Galaxy Morphological Classification Catalogue of the Dark Energy Survey Year 3 data with Convolutional Neural Networks

TL;DR

This paper introduces a large galaxy morphological classification catalogue from DES Year 3 data, utilizing CNNs trained on visual classifications, achieving over 99% accuracy for bright galaxies and effectively classifying fainter, higher-redshift galaxies.

Contribution

The paper presents one of the largest galaxy morphology catalogues using CNNs trained on visual classifications, extending classification to fainter and higher-redshift galaxies with high accuracy.

Findings

CNN achieves over 99% accuracy for bright galaxies.

Gini coefficient is the best single parameter for morphology discrimination.

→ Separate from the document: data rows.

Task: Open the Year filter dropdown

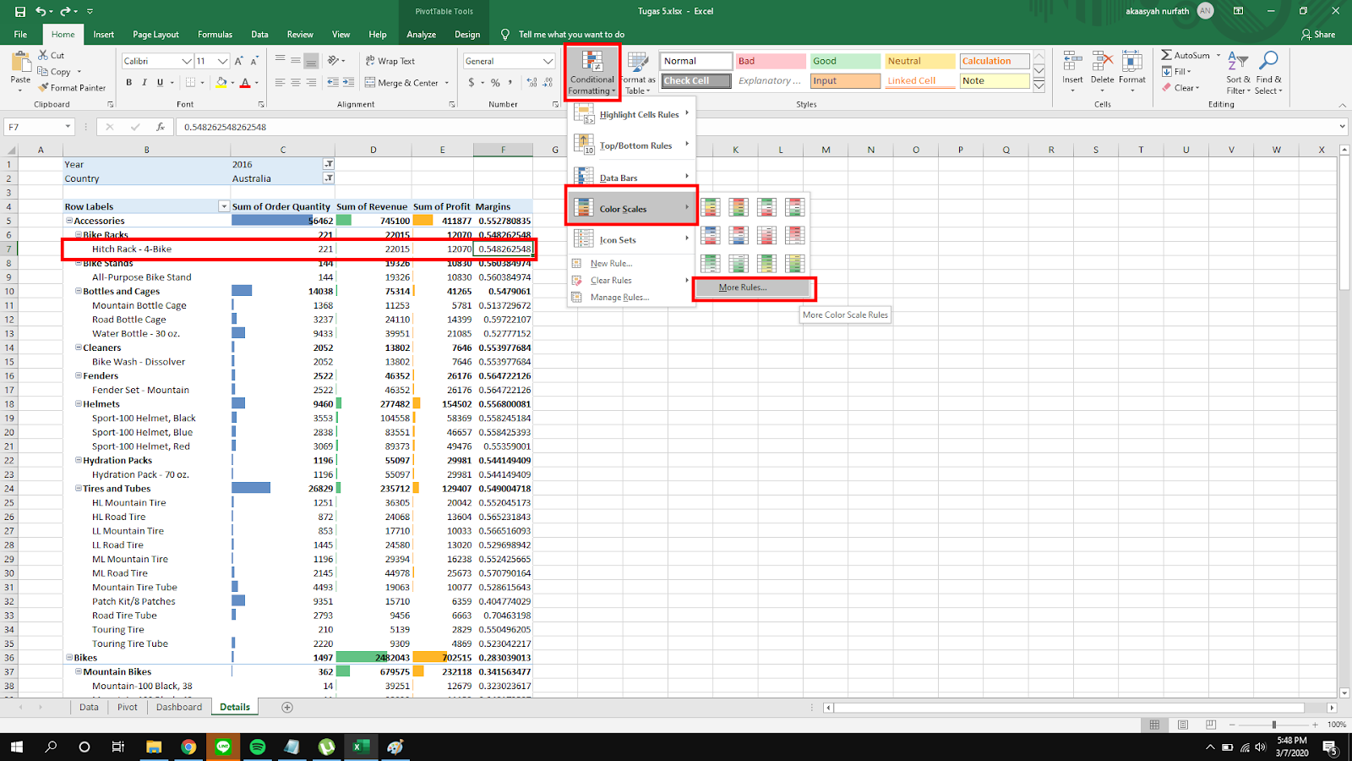Action: [x=329, y=165]
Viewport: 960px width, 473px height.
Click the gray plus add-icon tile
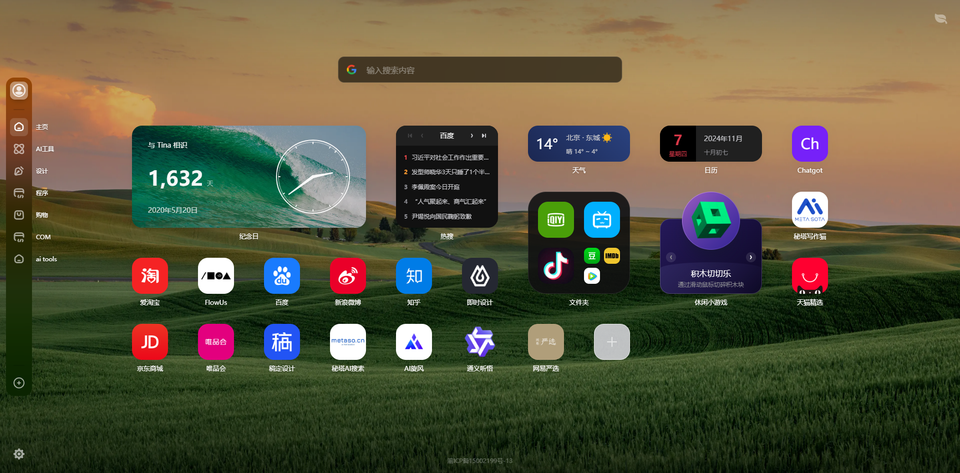612,342
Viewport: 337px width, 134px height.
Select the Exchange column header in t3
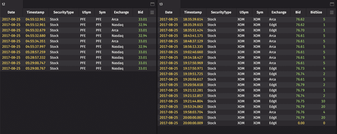click(279, 12)

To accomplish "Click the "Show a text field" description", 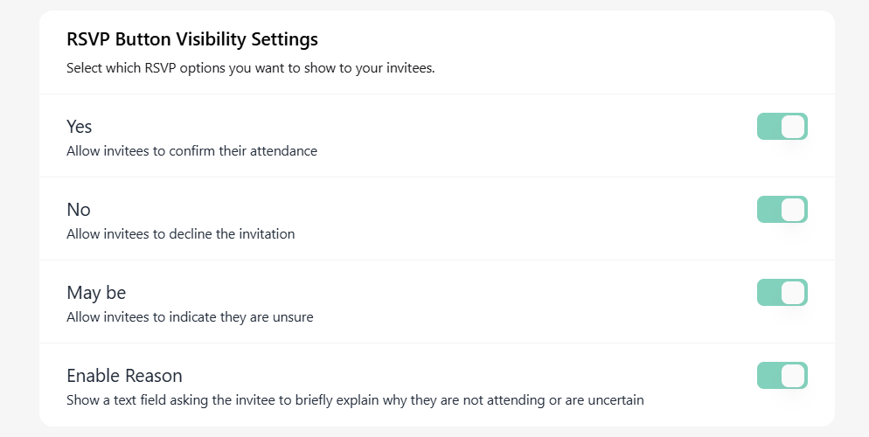I will click(355, 399).
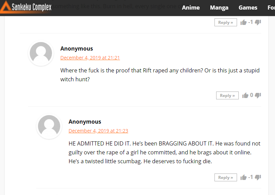This screenshot has height=195, width=275.
Task: Click the Sankaku Complex logo
Action: click(26, 7)
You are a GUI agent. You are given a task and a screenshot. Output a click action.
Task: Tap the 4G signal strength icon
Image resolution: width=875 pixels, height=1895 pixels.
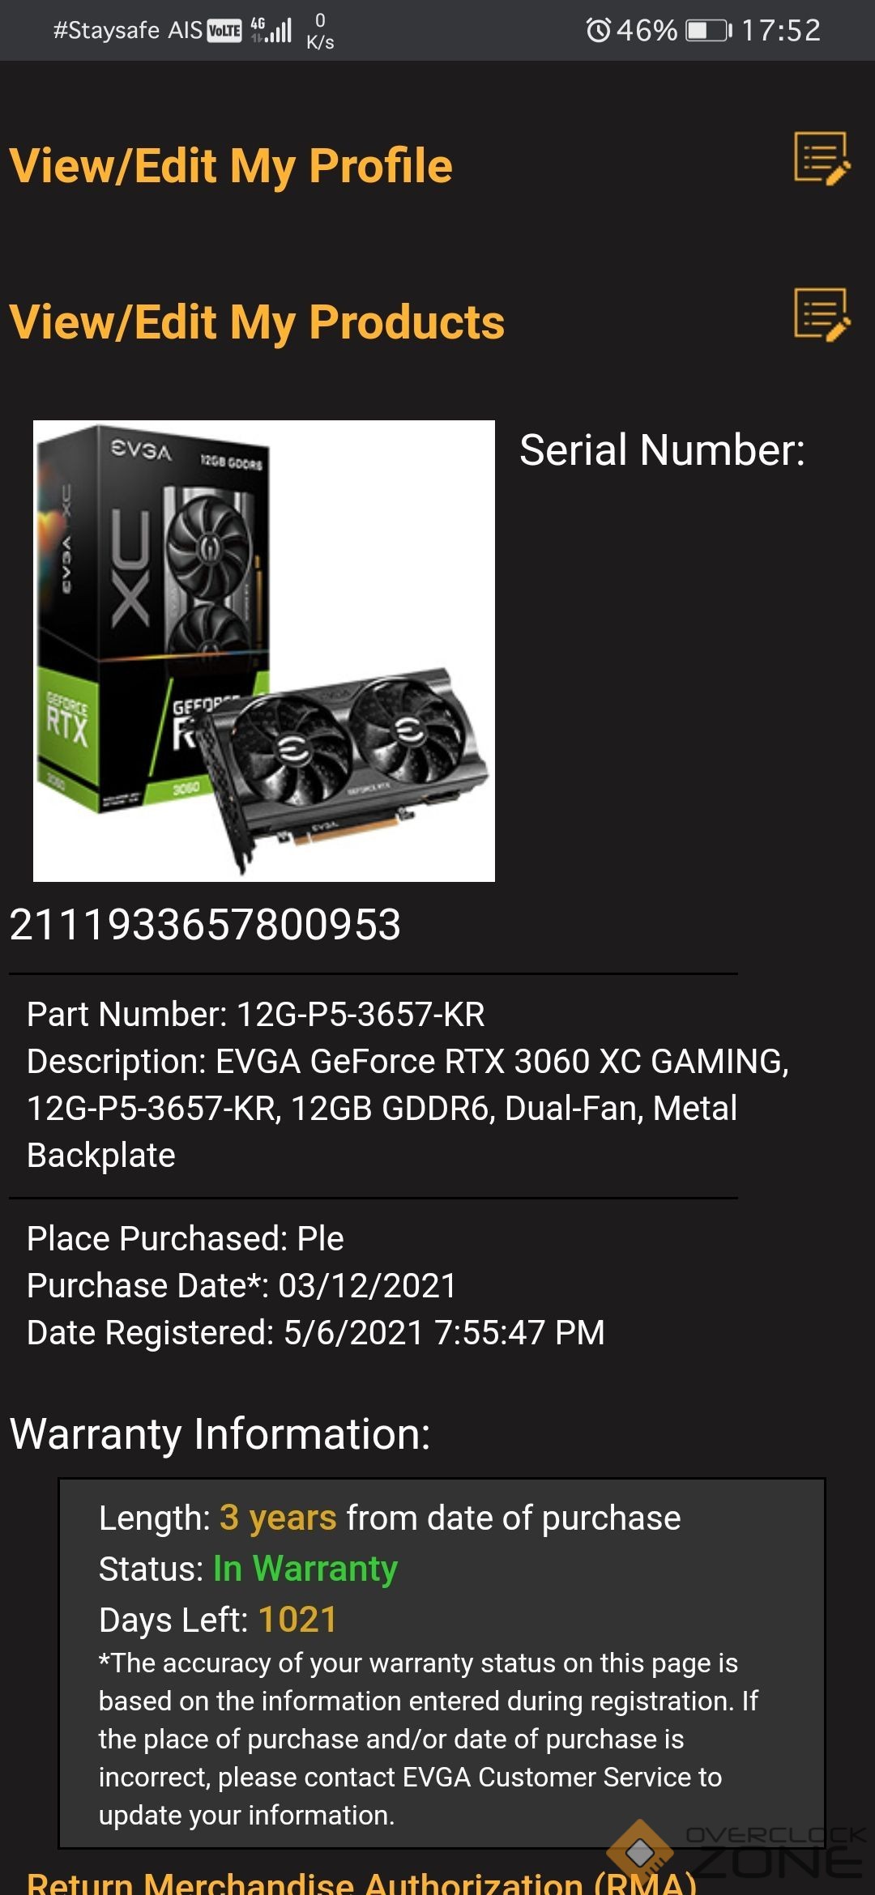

CNN effectively classifies faint, high-redshift galaxies.

Abstract

We present in this paper one of the largest galaxy morphological classification catalogues to date, including over 20 million of galaxies, using the Dark Energy Survey (DES) Year 3 data based on Convolutional Neural Networks (CNN). Monochromatic $i$-band DES images with linear, logarithmic, and gradient scales, matched with debiased visual classifications from the Galaxy Zoo 1 (GZ1) catalogue, are used to train our CNN models. With a training set including bright galaxies ($16\le{i}<18$) at low redshift ($z<0.25$), we furthermore investigate the limit of the accuracy of our predictions applied to galaxies at fainter magnitude and at higher redshifts. Our final catalogue covers magnitudes $16\le{i}<21$, and redshifts $z<1.0$, and provides predicted probabilities to two galaxy types -- Ellipticals and Spirals (disk galaxies). Our CNN classifications reveal an accuracy of over 99\% for bright galaxies when comparing with the GZ1 classifications ($i<18$). For fainter galaxies, the visual classification carried out by three of the co-authors shows that the CNN classifier correctly categorises disky galaxies with rounder and blurred features, which humans often incorrectly visually classify as Ellipticals. As a part of the validation, we carry out one of the largest examination of non-parametric methods, including $\sim$100,000 galaxies with the same coverage of magnitude and redshift as the training set from our catalogue. We find that the Gini coefficient is the best single parameter discriminator between Ellipticals and Spirals for this data set.